Data shown
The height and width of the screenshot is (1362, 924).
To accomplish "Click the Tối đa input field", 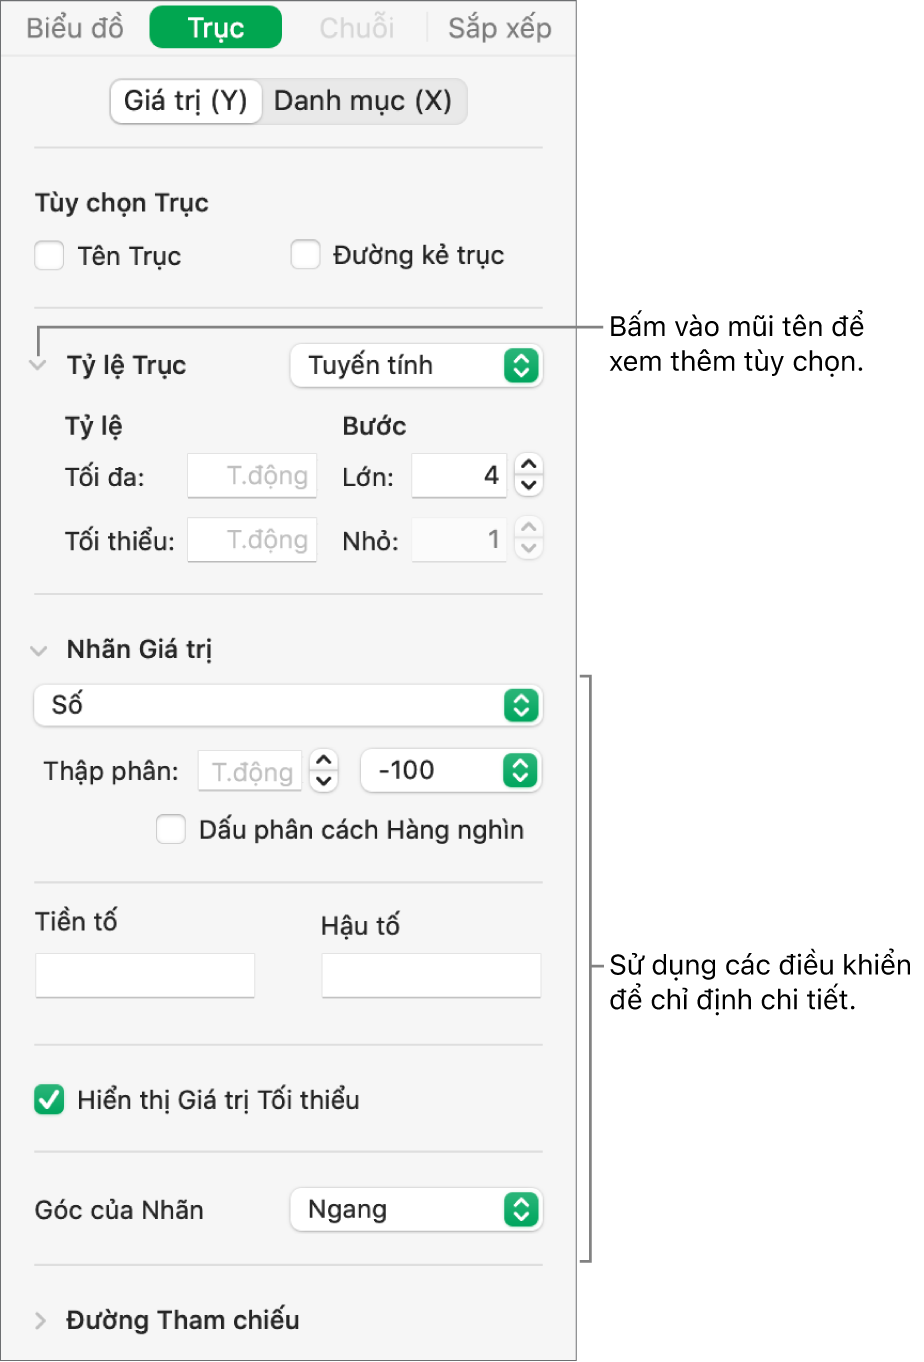I will click(251, 476).
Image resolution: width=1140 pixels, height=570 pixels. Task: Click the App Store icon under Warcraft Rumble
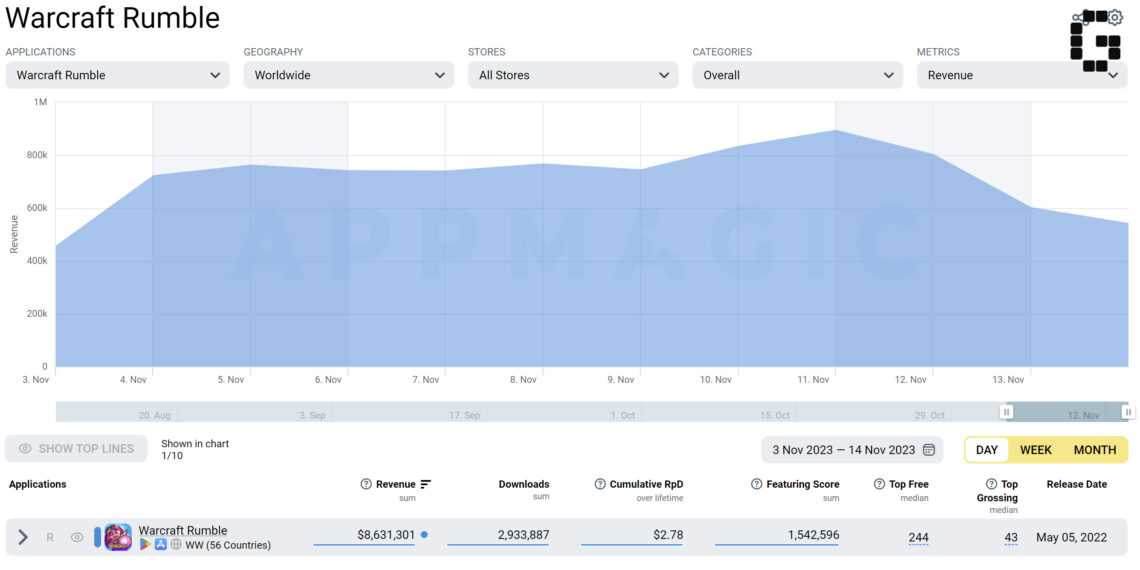click(x=161, y=545)
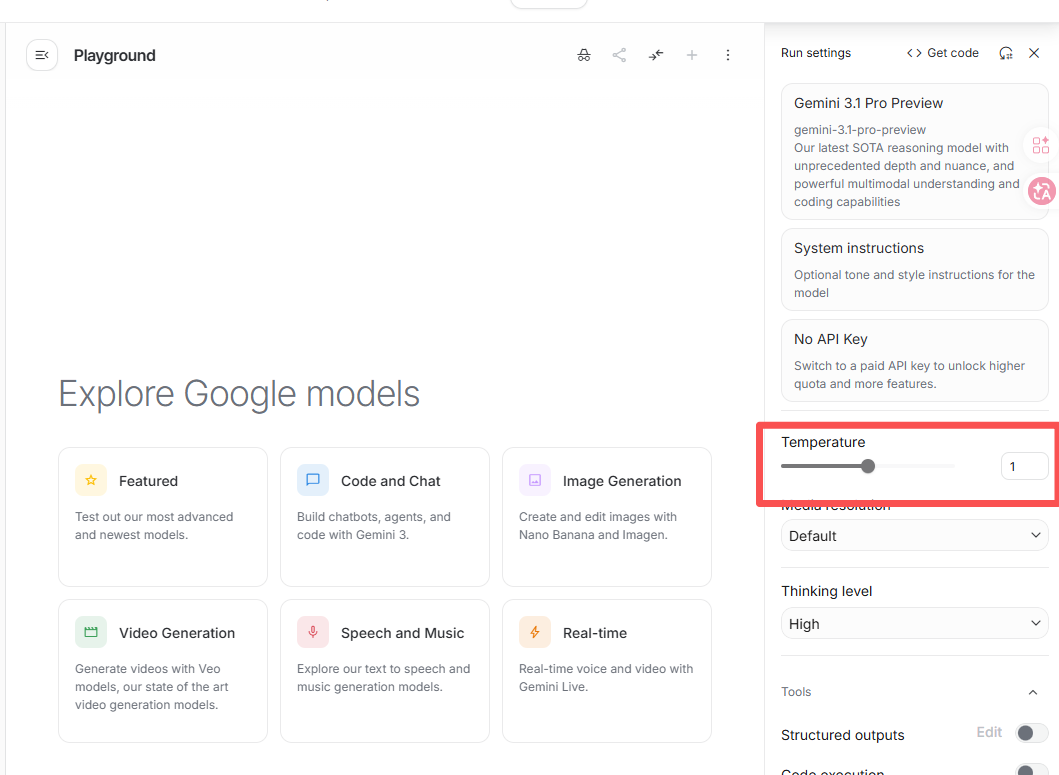Open the share prompt icon
1059x775 pixels.
[x=619, y=55]
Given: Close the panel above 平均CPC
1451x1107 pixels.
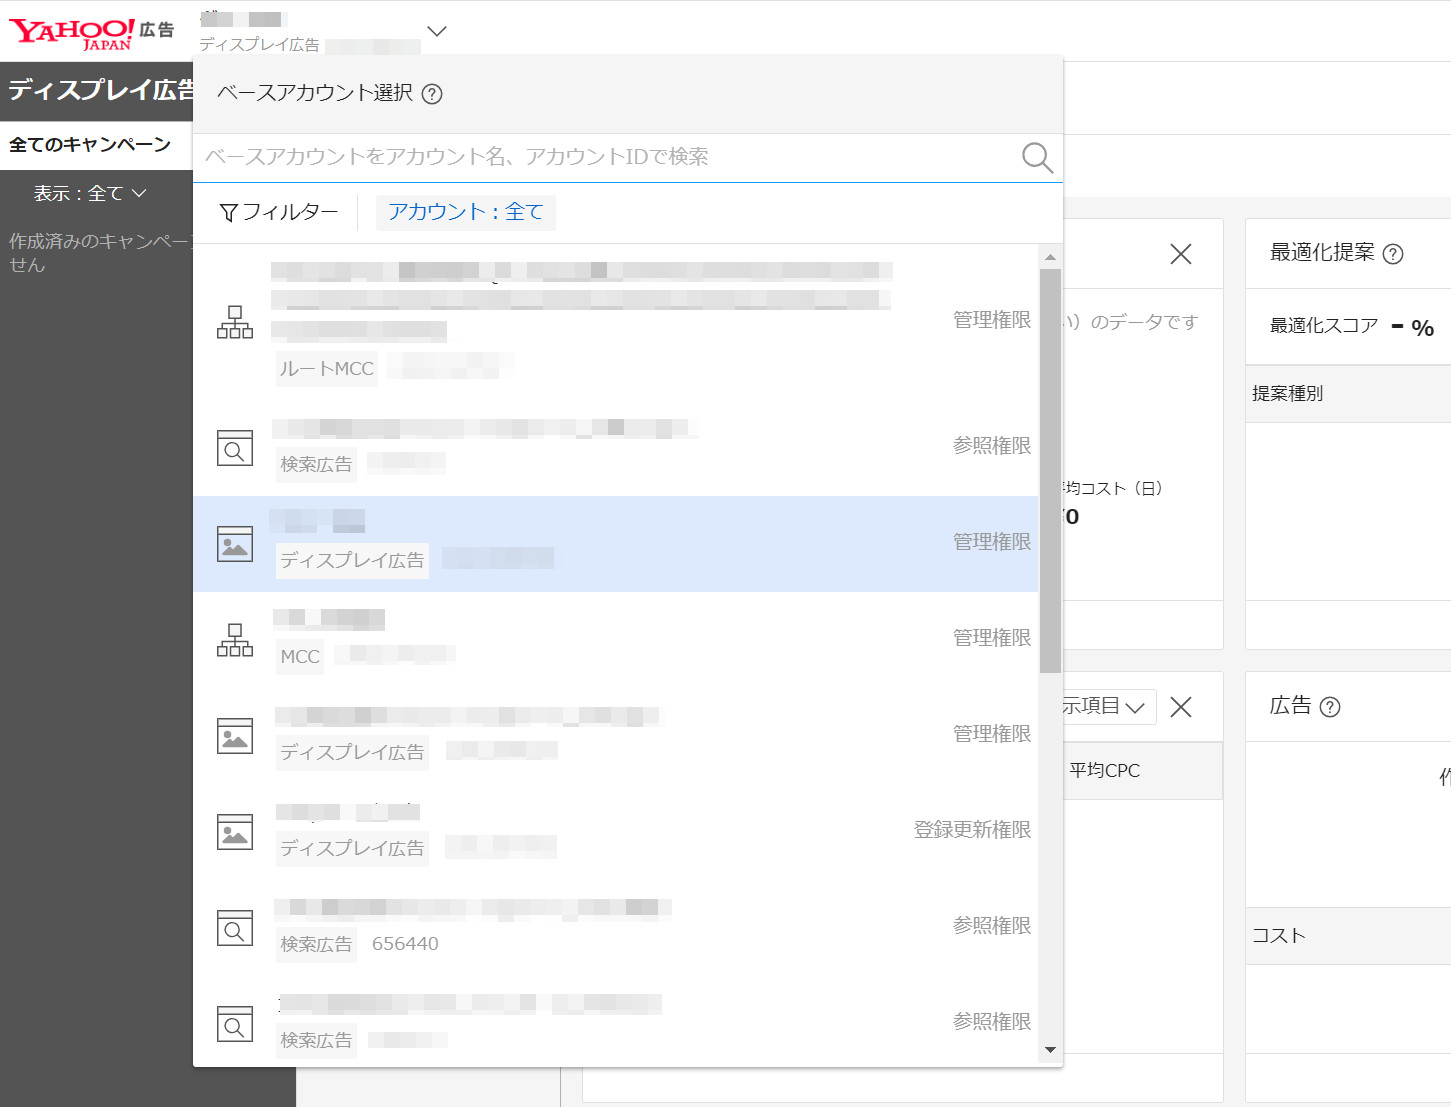Looking at the screenshot, I should 1180,707.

Required action
From the line containing "Image resolution: width=1140" to the end of the data above, give those lines again verbatim, with both endpoints included and no images.

Finished exercise
Image resolution: width=1140 pixels, height=570 pixels. Task: Click the App Store icon under Warcraft Rumble
click(x=161, y=545)
Open the share prompt icon
1059x775 pixels.
[x=619, y=55]
Given: Close the panel above 平均CPC
1451x1107 pixels.
Looking at the screenshot, I should 1180,707.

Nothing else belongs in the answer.